# Regex or Regular Expression
Regex is used for searching and even replacing the specified text pattern. In the regular expression, a set of characters together form the search pattern. It is also known as reg-ex pattern. 

## Special Characters
'^' : Matches the expression to its right at the start of a string. It matches every such instance before each \n in the string.

'$' : Matches the expression to its left at the end of a string. It matches every such instance before each \n in the string.

'.' : Matches any character except line terminators like \n.

'\' : Escapes special characters or denotes character classes.

'A|B' : Matches expression A or B. If A is matched first, B is left untried.

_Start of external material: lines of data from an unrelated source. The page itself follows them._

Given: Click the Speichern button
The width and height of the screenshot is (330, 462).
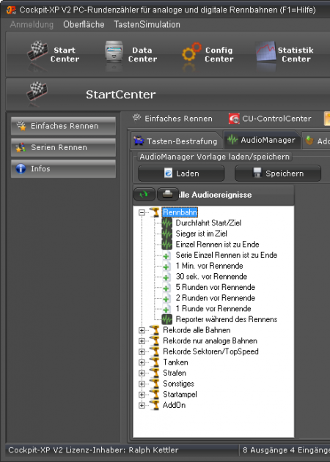Looking at the screenshot, I should (x=278, y=174).
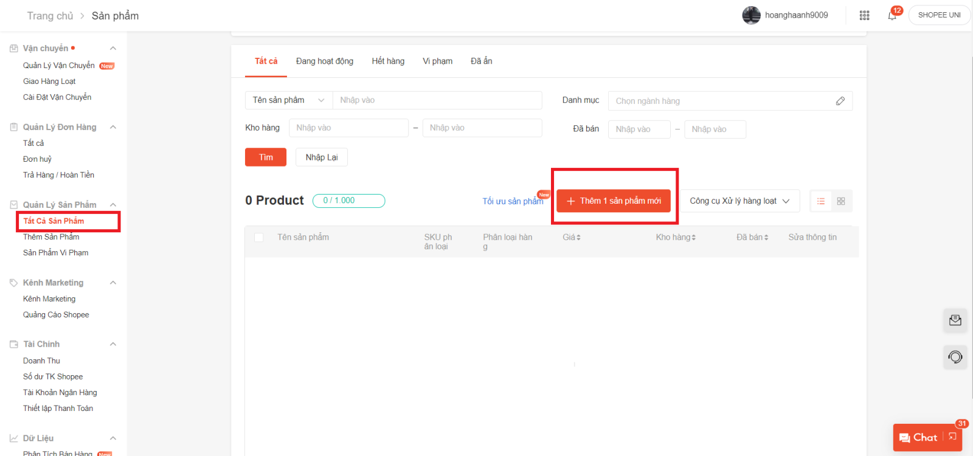Collapse the 'Quản Lý Đơn Hàng' section

click(x=113, y=127)
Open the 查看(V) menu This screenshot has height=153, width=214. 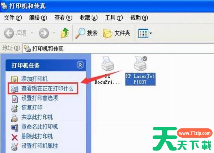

'+' : Greedily matches the expression to its left 1 or more times.

'*' : Greedily matches the expression to its left 0 or more times.

'?' : Greedily matches the expression to its left 0 or 1 times. But if ? is added to qualifiers (+, *, and ? itself) it will perform matches in a non-greedy manner.

'{m}' : Matches the expression to its left m times, and not less.

'{m,n}' : Matches the expression to its left m to n times, and not less.

'{m,n}?' : Matches the expression to its left m times, and ignores n.

## Matching Characters or Character Classes or Special Sequences 
\d
Matches any decimal digit; this is equivalent to the class [0-9].

\D
Matches any non-digit character; this is equivalent to the class [^0-9].

\s
Matches any whitespace character; this is equivalent to the class [ \t\n\r\f\v].

\S
Matches any non-whitespace character; this is equivalent to the class [^ \t\n\r\f\v].

\w
Matches any alphanumeric character; this is equivalent to the class [a-zA-Z0-9_].

\W
Matches any non-alphanumeric character; this is equivalent to the class [^a-zA-Z0-9_].

## Sets
[ ] : Contains a set of characters to match.

[amk] : Matches either a, m, or k. It does not match amk.

[a-z] : Matches any alphabet from a to z.

[a\-z] : Matches a, -, or z. It matches - because \ escapes it.

[a-] : Matches a or -, because - is not being used to indicate a series of characters.

[-a] : As above, matches a or -.

[a-z0-9] : Matches characters from a to z and also from 0 to 9.

[(+*)] : Special characters become literal inside a set, so this matches (, +, *, and ).

[^ab5] : Adding ^ excludes any character in the set. Here, it matches characters that are not a, b, or 5.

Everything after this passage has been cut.